● **Given instruction**
Copy out word for word everything in the material from the line containing "will pyautogui.click(x=235, y=10)." down to the line containing "Action: (435, 242)", including both of those lines.

● **Records**
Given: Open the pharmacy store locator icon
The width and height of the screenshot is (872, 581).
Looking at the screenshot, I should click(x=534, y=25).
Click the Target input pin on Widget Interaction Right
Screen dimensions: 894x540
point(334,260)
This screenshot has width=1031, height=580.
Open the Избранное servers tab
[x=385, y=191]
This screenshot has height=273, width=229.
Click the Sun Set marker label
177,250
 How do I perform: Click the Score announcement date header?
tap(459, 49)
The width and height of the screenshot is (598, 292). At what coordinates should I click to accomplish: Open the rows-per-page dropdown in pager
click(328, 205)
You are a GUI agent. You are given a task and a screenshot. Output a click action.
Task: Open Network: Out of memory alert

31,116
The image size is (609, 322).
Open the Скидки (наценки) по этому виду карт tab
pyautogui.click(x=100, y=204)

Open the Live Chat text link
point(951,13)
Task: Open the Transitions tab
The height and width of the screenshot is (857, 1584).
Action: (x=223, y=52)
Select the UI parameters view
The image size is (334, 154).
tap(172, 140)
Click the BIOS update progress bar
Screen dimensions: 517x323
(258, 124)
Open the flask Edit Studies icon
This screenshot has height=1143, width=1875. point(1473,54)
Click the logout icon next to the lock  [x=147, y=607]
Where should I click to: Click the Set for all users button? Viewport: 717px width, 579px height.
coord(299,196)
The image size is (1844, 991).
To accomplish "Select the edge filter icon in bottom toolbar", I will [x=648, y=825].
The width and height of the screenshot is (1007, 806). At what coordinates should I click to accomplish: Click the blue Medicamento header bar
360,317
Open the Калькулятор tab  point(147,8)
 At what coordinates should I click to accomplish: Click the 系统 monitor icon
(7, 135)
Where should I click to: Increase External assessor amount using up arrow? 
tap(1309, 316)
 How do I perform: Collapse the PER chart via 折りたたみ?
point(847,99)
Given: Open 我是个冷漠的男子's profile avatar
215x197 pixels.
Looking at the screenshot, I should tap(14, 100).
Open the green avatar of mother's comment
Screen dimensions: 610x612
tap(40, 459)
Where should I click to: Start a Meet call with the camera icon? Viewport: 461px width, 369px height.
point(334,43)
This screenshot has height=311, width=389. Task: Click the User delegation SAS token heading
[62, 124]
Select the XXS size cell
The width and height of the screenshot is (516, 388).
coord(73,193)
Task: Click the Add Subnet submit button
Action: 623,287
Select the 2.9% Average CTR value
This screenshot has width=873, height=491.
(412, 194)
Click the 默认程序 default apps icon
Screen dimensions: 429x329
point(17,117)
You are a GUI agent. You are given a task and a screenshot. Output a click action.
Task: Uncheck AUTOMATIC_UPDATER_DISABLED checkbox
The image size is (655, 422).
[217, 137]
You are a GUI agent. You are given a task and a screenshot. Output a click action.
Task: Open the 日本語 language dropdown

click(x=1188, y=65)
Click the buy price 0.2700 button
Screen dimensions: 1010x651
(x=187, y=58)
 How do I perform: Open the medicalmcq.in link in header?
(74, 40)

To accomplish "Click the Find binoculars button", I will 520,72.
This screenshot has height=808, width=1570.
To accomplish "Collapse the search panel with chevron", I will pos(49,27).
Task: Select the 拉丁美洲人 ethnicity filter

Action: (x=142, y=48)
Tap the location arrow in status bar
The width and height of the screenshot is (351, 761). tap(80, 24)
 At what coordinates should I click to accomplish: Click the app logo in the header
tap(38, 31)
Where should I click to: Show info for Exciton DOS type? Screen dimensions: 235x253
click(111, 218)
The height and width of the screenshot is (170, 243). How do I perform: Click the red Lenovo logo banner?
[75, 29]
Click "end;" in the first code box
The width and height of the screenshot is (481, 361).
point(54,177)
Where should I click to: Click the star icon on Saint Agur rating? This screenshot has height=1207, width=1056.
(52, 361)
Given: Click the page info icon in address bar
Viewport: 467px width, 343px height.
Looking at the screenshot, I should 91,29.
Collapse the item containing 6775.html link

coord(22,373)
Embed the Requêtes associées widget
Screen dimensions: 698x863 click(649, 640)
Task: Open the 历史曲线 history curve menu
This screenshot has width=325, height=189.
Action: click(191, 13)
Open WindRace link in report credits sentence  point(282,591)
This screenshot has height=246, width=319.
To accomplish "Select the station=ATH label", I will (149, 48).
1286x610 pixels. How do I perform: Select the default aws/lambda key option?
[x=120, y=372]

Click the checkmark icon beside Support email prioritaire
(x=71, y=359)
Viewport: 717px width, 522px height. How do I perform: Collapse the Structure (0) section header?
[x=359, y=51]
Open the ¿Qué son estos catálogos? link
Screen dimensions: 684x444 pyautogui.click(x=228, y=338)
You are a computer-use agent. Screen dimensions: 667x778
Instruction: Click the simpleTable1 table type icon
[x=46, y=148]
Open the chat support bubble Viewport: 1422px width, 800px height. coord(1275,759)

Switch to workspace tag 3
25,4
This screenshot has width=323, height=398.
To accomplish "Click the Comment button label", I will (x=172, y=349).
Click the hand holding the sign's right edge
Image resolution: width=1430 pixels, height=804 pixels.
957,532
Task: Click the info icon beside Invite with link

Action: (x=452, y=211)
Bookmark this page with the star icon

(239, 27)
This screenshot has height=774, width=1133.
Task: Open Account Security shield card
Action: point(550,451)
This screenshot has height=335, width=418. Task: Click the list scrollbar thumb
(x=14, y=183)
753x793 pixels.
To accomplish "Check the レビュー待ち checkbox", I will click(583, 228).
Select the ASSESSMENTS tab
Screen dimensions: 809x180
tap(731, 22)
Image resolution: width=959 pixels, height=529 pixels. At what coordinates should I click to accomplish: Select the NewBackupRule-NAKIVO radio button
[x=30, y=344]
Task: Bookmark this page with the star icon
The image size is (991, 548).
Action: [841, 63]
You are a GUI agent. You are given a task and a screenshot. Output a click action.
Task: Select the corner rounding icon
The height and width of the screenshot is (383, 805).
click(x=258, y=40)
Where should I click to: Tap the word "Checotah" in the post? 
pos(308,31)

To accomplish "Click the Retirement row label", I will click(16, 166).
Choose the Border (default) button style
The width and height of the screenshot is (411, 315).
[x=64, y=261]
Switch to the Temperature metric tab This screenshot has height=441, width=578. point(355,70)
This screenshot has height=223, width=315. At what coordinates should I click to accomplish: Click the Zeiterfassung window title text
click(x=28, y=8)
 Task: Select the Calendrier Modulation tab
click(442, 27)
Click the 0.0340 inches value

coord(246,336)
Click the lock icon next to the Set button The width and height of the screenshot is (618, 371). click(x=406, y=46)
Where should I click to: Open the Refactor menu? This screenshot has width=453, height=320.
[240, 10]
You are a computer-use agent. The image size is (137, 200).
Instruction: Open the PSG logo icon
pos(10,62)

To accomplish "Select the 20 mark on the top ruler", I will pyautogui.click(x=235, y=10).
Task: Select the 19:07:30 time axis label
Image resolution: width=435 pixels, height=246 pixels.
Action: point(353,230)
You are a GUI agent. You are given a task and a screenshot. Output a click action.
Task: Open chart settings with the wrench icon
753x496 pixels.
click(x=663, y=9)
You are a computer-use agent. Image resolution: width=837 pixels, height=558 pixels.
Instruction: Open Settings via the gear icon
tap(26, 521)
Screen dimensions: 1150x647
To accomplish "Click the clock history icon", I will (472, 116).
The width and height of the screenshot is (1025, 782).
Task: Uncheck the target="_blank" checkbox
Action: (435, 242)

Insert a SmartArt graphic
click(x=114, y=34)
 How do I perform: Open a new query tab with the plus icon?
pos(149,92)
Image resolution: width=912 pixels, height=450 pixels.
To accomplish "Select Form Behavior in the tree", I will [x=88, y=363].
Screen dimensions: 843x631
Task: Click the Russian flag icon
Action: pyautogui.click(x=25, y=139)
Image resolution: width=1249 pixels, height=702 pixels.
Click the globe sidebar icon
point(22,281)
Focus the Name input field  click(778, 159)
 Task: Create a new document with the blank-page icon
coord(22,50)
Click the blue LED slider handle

● **Task response**
To accomplish "Select the 20 mark on the top ruler", I will pyautogui.click(x=235, y=10).
Task: Select the 19:07:30 time axis label
Image resolution: width=435 pixels, height=246 pixels.
Action: point(353,230)
You are a GUI agent. You are given a task and a screenshot. Output a click action.
Task: Open chart settings with the wrench icon
753x496 pixels.
click(x=663, y=9)
You are a computer-use agent. Image resolution: width=837 pixels, height=558 pixels.
Instruction: Open Settings via the gear icon
tap(26, 521)
Screen dimensions: 1150x647
To accomplish "Click the clock history icon", I will (472, 116).
The width and height of the screenshot is (1025, 782).
Task: Uncheck the target="_blank" checkbox
Action: (435, 242)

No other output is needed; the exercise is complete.